• What to do: How many lines in the entries below contain the string "perform"? Reply with the number alone.

• Given information:
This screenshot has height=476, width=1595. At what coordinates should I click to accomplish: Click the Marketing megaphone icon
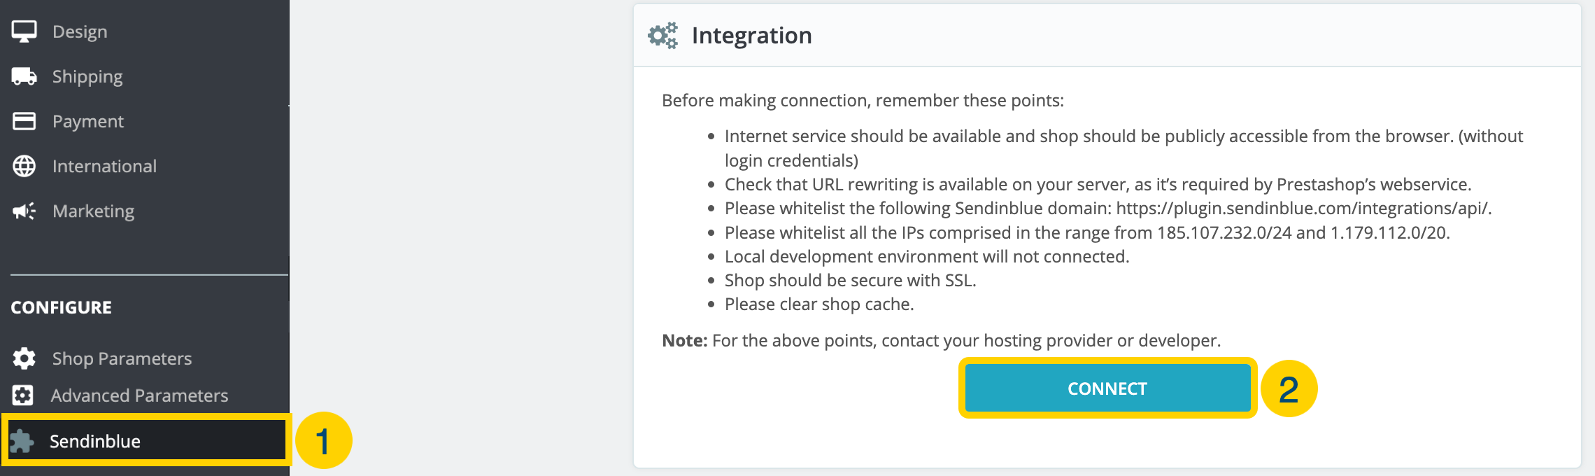(x=24, y=211)
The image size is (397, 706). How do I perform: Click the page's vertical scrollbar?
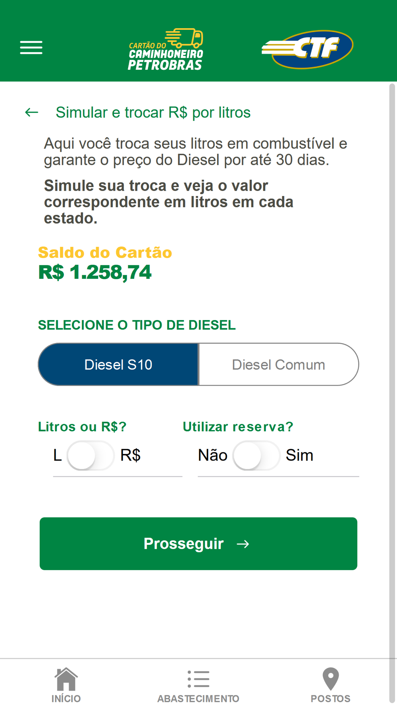coord(392,357)
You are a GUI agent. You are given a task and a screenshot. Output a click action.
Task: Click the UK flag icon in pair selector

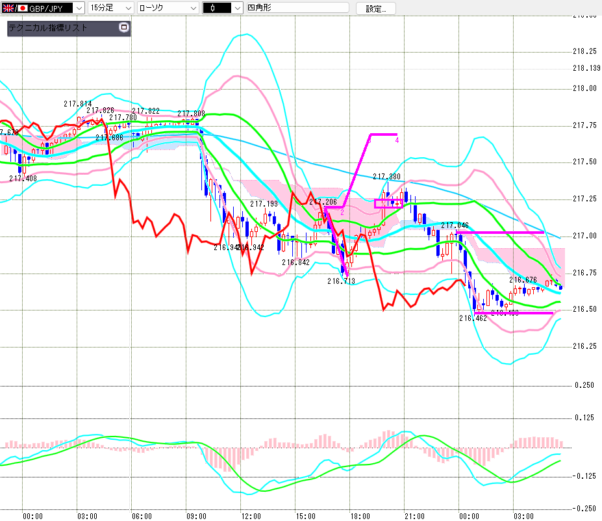tap(8, 8)
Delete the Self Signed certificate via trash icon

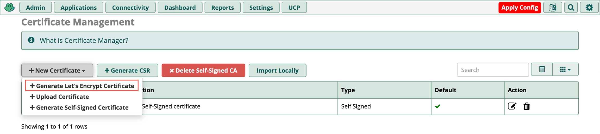[x=527, y=106]
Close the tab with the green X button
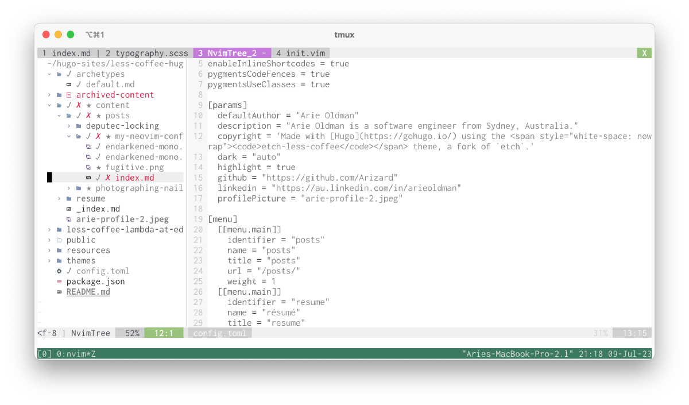689x405 pixels. (x=644, y=53)
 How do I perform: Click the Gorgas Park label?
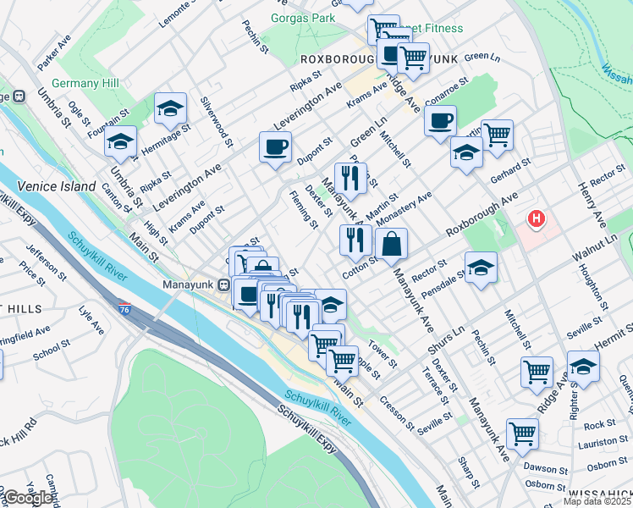point(303,18)
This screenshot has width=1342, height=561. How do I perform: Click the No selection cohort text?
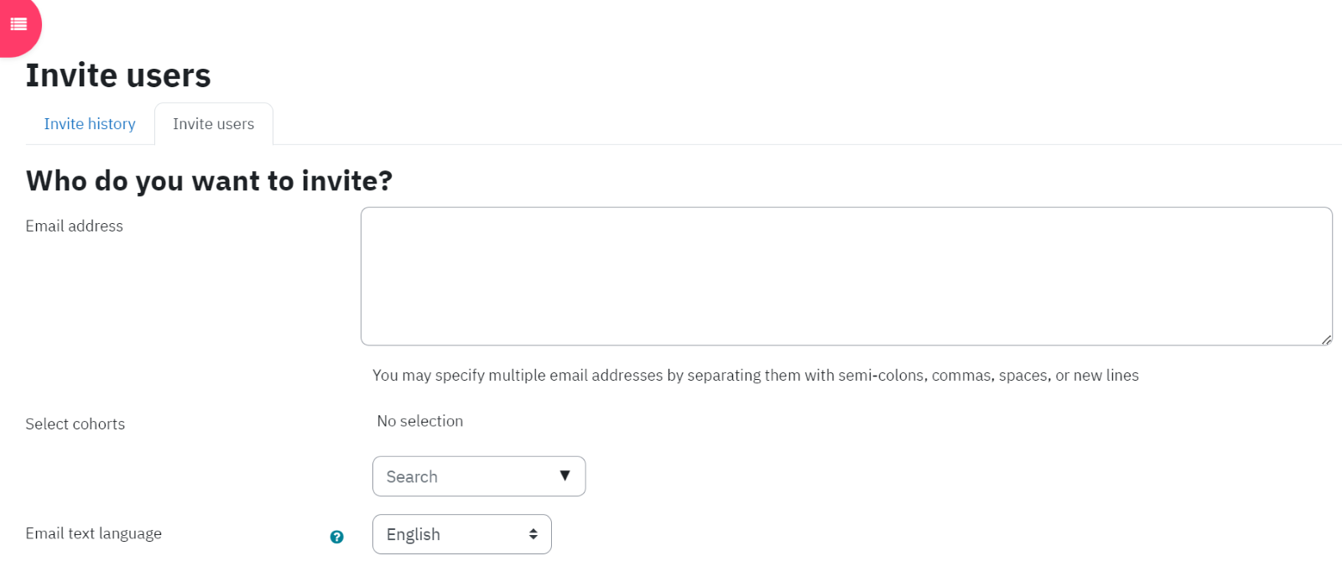419,421
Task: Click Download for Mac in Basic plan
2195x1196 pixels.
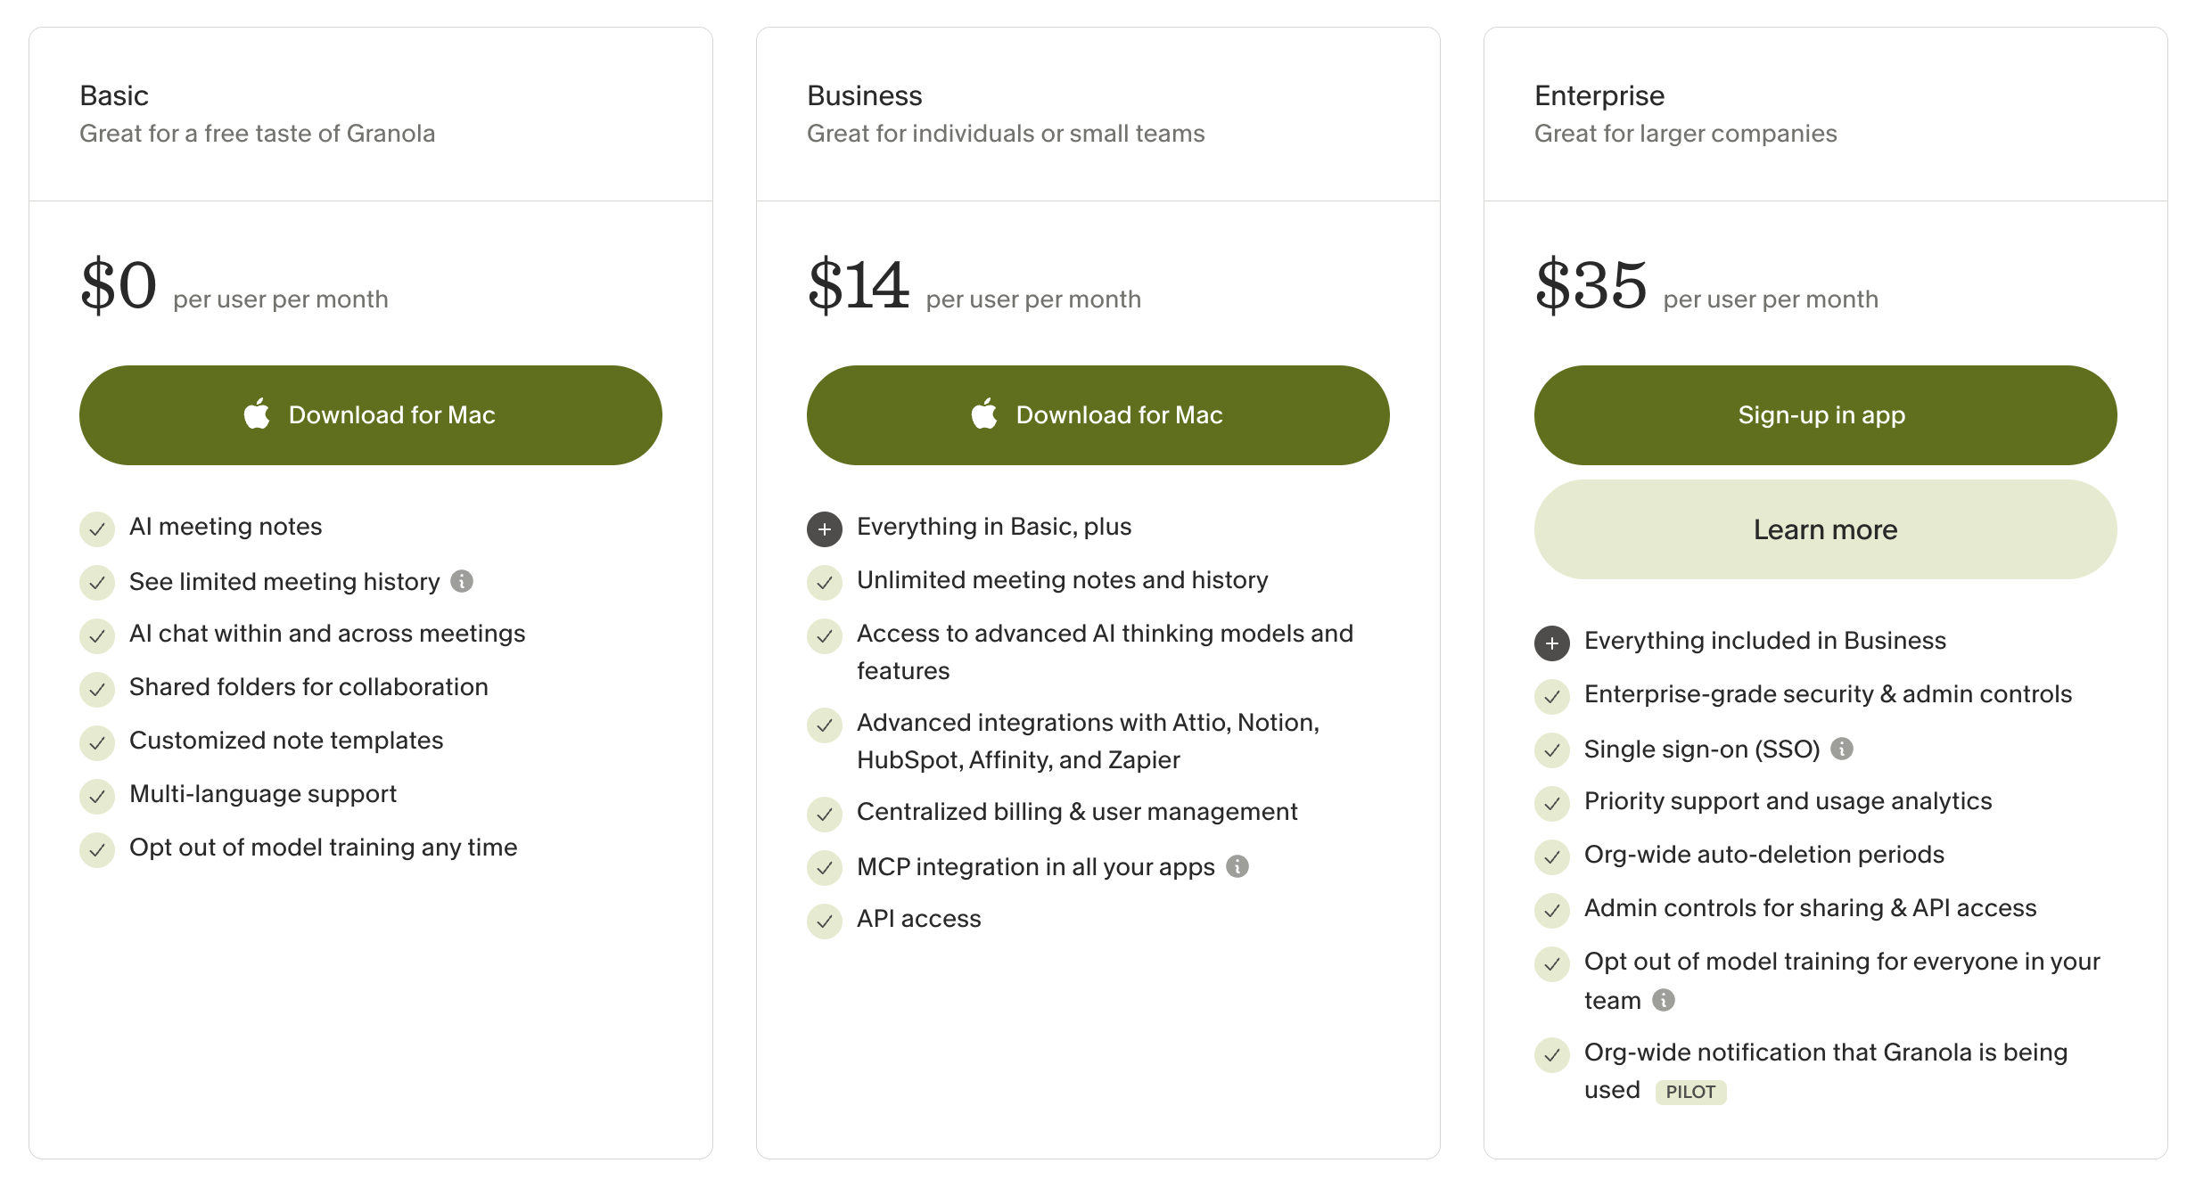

• The output: 3